## Aim
Revise the data from the line that contains "Task: Open the" through the line that contains "[x=33, y=336]", replacing "folder" with "directory" and leaving everything else unchanged. Give only those lines.

## Stored rows

--- start ---

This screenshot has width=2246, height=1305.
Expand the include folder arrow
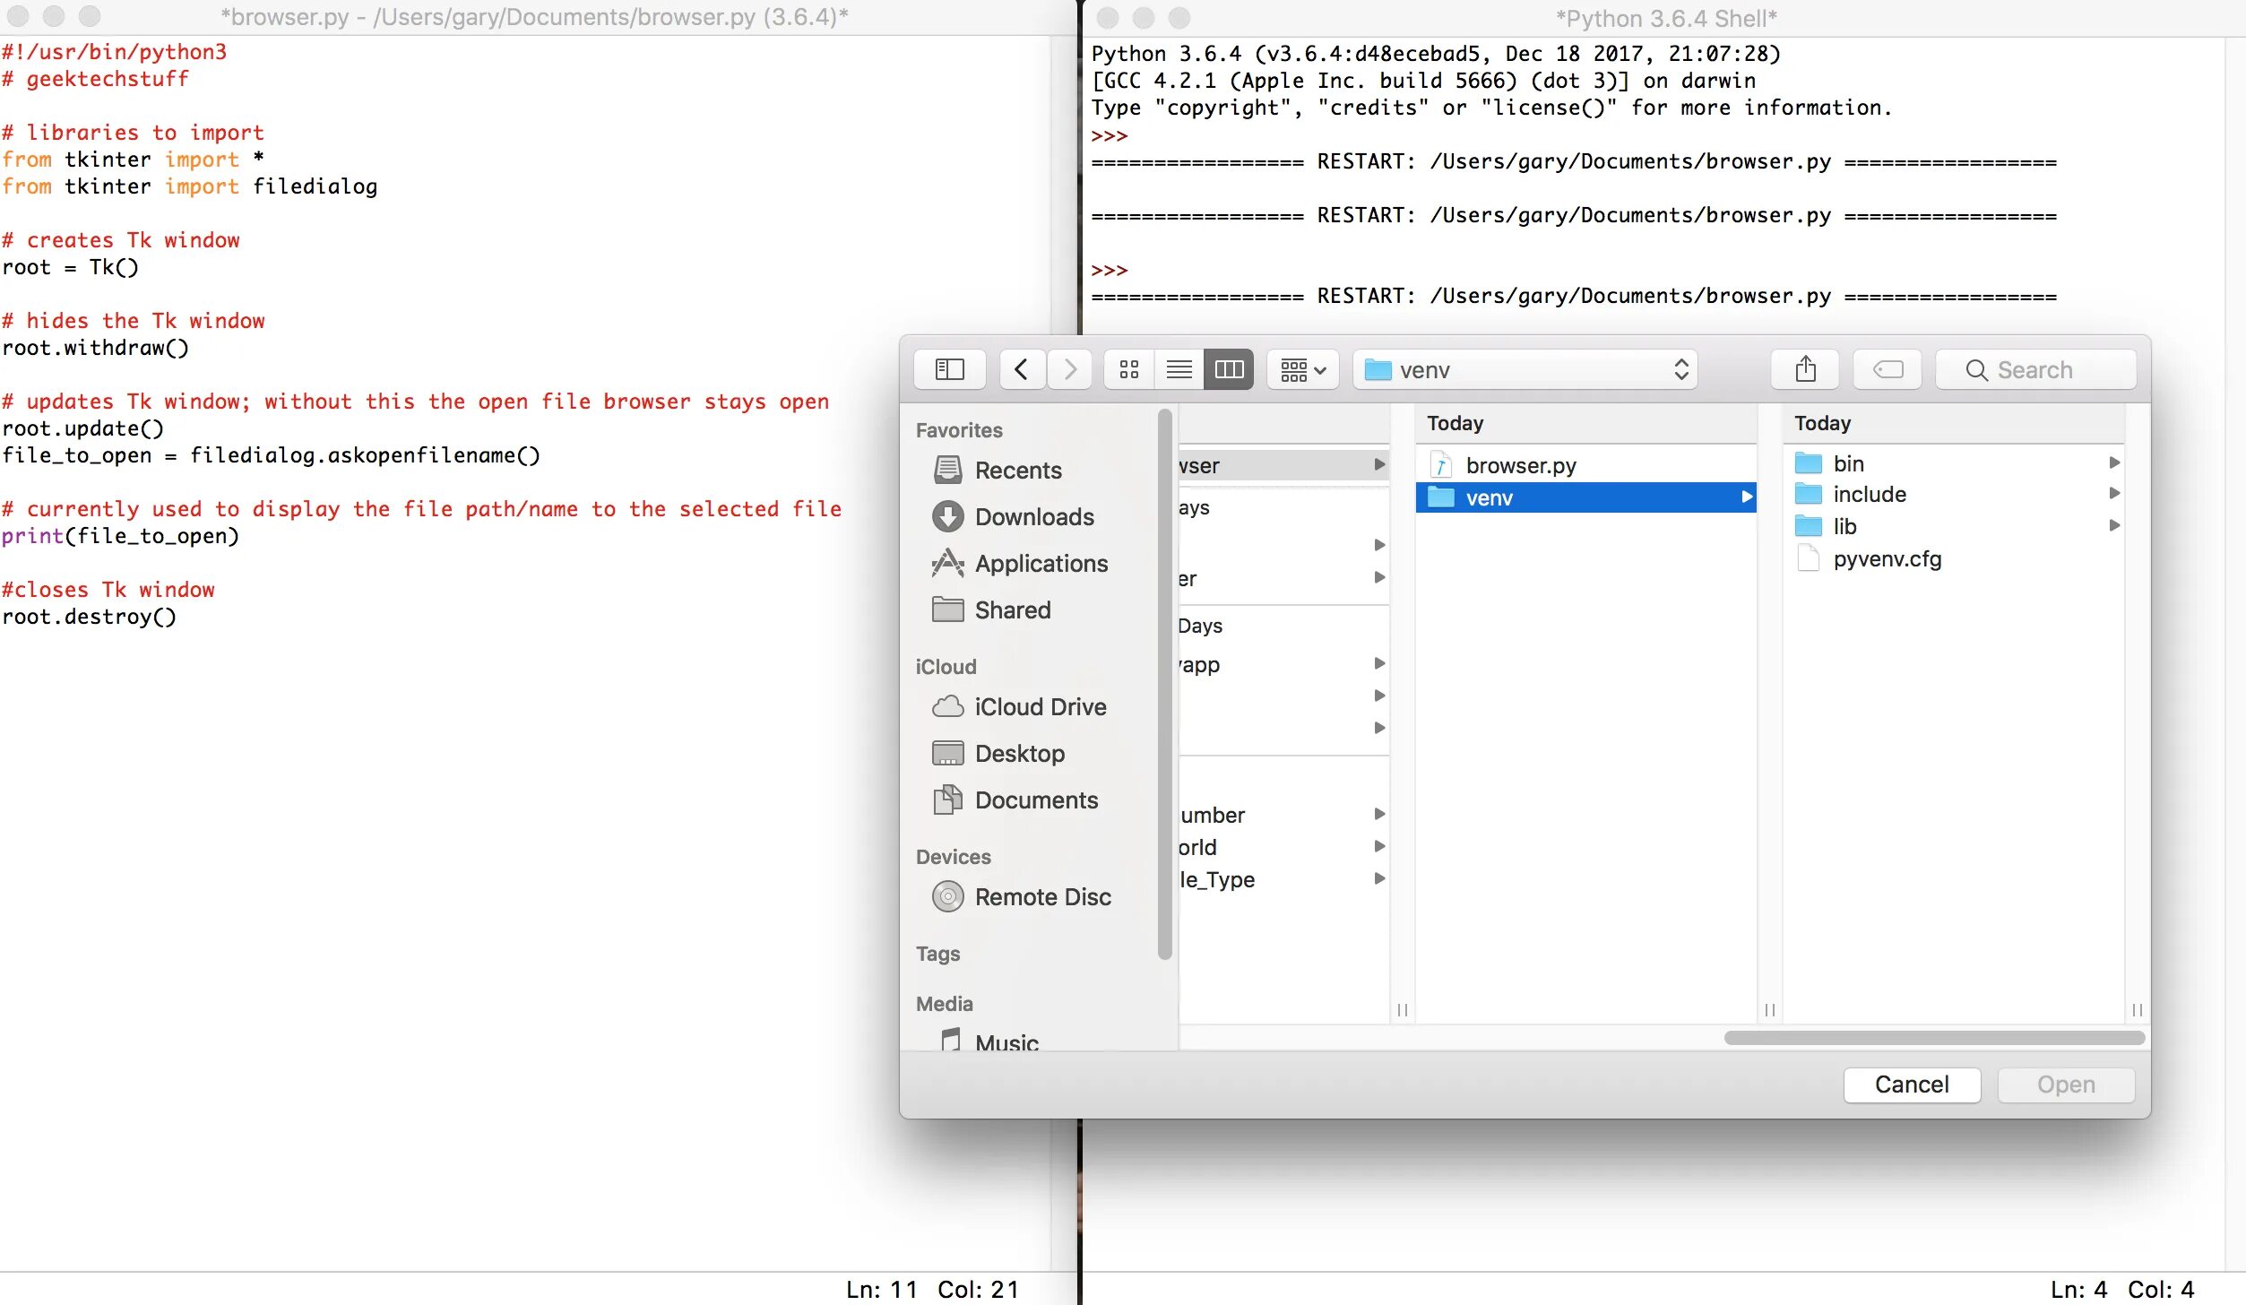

--- end ---
--- start ---

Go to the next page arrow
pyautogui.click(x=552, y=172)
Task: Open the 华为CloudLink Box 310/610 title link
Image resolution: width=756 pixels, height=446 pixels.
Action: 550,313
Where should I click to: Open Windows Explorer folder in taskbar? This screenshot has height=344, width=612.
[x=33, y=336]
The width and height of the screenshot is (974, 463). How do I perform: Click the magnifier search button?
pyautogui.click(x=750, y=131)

--- end ---

## The solution
Task: Open the 华为CloudLink Box 310/610 title link
Image resolution: width=756 pixels, height=446 pixels.
Action: 550,313
Where should I click to: Open Windows Explorer directory in taskbar? This screenshot has height=344, width=612.
[x=33, y=336]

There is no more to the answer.